Data listing:

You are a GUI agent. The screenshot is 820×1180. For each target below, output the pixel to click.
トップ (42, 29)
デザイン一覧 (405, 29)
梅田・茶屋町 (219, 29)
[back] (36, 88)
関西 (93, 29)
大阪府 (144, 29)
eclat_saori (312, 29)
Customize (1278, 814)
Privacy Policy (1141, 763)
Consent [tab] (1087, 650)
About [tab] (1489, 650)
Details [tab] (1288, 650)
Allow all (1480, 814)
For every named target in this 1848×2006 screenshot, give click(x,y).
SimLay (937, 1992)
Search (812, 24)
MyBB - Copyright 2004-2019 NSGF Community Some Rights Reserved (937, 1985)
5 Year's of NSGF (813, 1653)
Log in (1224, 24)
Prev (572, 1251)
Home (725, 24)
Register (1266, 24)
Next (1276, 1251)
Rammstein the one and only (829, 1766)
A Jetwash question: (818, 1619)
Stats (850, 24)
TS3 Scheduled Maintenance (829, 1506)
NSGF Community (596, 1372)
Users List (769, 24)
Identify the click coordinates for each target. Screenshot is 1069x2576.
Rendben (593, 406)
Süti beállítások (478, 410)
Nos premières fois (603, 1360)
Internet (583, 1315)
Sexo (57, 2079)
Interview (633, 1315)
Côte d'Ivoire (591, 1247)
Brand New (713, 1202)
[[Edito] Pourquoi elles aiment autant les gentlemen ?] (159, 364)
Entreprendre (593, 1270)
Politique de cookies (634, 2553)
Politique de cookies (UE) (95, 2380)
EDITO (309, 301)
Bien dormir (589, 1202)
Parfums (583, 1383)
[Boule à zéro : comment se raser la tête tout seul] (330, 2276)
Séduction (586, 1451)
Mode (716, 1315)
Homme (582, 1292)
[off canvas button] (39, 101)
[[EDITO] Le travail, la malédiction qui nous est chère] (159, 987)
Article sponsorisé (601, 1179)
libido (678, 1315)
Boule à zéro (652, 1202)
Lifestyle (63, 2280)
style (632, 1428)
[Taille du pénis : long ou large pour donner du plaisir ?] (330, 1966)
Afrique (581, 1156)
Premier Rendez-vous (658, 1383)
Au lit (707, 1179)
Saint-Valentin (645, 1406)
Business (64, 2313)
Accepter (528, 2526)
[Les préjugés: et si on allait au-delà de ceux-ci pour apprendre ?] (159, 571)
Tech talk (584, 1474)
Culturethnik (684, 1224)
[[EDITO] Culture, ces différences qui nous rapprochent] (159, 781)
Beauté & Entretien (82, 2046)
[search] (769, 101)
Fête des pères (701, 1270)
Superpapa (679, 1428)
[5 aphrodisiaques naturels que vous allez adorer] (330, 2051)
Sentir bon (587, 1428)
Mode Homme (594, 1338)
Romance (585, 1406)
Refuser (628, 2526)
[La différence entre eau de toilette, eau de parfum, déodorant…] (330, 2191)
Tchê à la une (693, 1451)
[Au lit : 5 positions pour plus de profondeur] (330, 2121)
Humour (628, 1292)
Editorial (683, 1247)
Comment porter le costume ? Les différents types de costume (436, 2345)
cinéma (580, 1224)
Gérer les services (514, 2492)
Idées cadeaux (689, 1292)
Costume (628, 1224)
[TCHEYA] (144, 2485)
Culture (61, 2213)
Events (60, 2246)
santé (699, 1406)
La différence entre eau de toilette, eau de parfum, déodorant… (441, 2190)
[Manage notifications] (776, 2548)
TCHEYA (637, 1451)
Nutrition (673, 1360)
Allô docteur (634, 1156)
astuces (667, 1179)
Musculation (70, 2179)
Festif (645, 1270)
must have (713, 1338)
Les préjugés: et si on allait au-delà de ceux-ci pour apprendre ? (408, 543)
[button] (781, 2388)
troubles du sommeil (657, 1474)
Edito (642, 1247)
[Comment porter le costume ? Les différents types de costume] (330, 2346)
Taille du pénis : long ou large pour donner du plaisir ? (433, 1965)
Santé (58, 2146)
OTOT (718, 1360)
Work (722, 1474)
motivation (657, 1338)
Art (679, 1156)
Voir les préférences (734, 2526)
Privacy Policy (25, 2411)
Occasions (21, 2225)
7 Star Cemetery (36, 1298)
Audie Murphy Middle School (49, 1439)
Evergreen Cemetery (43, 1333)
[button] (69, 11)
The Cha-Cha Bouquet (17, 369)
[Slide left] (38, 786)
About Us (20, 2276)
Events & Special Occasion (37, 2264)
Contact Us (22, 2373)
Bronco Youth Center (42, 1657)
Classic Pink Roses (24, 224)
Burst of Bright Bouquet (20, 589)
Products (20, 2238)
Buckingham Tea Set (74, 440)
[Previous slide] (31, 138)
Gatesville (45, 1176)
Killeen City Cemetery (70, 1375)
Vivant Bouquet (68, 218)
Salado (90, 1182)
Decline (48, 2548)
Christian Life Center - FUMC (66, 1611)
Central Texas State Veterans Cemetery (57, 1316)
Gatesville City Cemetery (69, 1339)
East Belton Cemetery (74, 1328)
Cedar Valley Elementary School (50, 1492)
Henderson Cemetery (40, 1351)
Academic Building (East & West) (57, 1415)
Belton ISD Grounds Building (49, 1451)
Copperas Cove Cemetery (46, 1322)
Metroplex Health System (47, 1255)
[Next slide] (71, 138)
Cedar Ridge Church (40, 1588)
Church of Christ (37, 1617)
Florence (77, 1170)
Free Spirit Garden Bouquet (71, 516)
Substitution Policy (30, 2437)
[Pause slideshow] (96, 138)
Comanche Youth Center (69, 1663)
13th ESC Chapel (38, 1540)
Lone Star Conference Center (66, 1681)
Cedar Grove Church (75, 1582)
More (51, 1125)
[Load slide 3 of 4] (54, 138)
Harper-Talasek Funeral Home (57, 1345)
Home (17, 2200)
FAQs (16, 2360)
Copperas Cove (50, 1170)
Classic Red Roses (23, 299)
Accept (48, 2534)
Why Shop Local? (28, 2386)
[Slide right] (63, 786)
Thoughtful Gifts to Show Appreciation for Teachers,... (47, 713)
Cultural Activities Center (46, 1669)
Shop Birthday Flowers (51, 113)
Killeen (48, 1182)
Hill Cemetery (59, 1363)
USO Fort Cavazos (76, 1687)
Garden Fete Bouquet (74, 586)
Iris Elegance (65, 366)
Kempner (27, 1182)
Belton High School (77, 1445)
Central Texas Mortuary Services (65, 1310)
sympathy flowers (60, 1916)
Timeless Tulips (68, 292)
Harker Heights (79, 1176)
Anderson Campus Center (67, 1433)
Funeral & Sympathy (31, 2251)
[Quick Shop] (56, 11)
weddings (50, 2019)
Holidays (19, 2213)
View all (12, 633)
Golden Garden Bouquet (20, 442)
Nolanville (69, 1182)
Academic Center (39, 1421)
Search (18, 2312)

To do:
A word-for-word copy of the lines above from the one with "Florence (77, 1170)" through the one with "sympathy flowers (60, 1916)", inclusive, is the only output wanted.

Reply to the task:
Florence (77, 1170)
Free Spirit Garden Bouquet (71, 516)
Substitution Policy (30, 2437)
[Pause slideshow] (96, 138)
Comanche Youth Center (69, 1663)
13th ESC Chapel (38, 1540)
Lone Star Conference Center (66, 1681)
Cedar Grove Church (75, 1582)
More (51, 1125)
[Load slide 3 of 4] (54, 138)
Harper-Talasek Funeral Home (57, 1345)
Home (17, 2200)
FAQs (16, 2360)
Copperas Cove (50, 1170)
Classic Red Roses (23, 299)
Accept (48, 2534)
Why Shop Local? (28, 2386)
[Slide right] (63, 786)
Thoughtful Gifts to Show Appreciation for Teachers,... (47, 713)
Cultural Activities Center (46, 1669)
Shop Birthday Flowers (51, 113)
Killeen (48, 1182)
Hill Cemetery (59, 1363)
USO Fort Cavazos (76, 1687)
Garden Fete Bouquet (74, 586)
Iris Elegance (65, 366)
Kempner (27, 1182)
Belton High School (77, 1445)
Central Texas Mortuary Services (65, 1310)
sympathy flowers (60, 1916)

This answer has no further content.